19.06.2006
Von Blutgrätschen und anderen Fouls

Wird ein Fußballspieler durch eine rohe und rücksichtslose Spielweise seines Gegners erheblich verletzt, kann dieser zum Ersatz des daraus resultierenden Schadens verpflichtet sein, so der Tenor eines Urteils des Landgerichts München I vom 8. Juni 2006 (Az.: 34 O 13010/05).
Wie die Pressestelle des Gerichts mitteilt, sahen sich einen Tag vor Beginn der Fußballweltmeisterschaft ein Stürmer des FC Ismaning und der Torwart der Spielvereinigung Unterhaching vor Gericht wieder.

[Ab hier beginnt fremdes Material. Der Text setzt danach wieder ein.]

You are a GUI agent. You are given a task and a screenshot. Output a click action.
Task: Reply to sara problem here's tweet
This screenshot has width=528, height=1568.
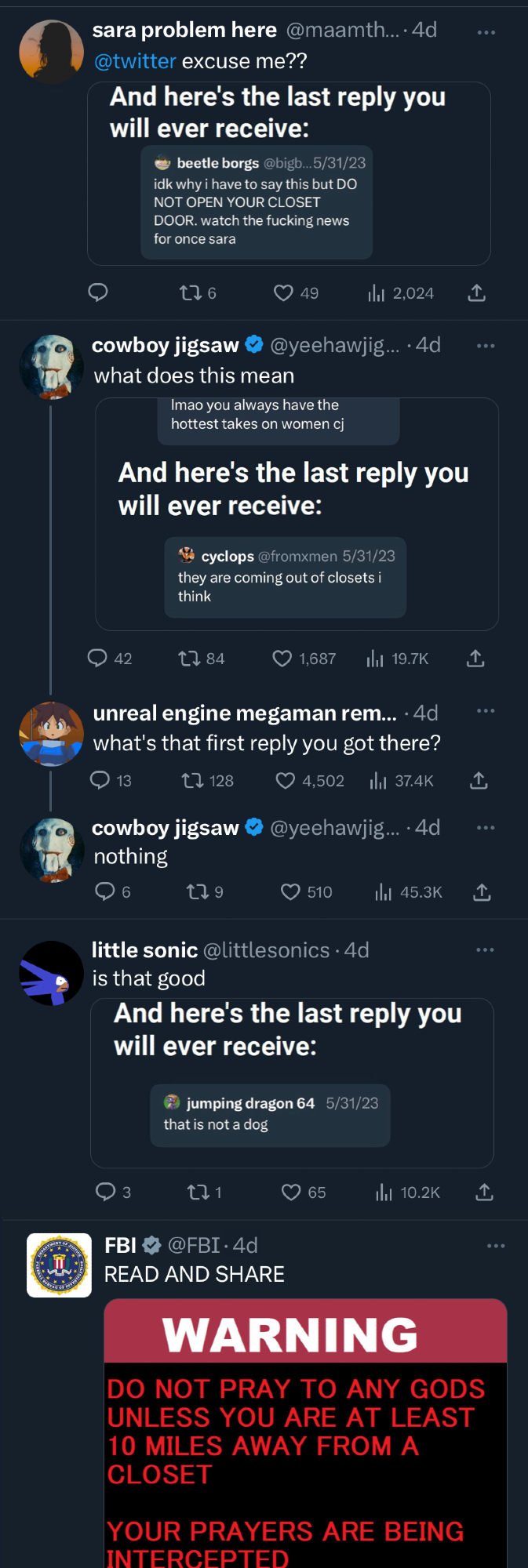(97, 292)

Unterschenkelbruch und rote Karte
Bei einem Spiel der Bayernliga war der klagende Stürmer in Richtung des Unterhachinger Tors gelaufen und dabei mit dem gegnerischen Torwart zusammengeprallt. Dabei wurde der Stürmer erheblich verletzt. Er erlitt unter anderem einen Unterschenkelbruch. Der Torwart wurde für seine Aktion vom Schiedsrichter vorzeitig zum Duschen geschickt.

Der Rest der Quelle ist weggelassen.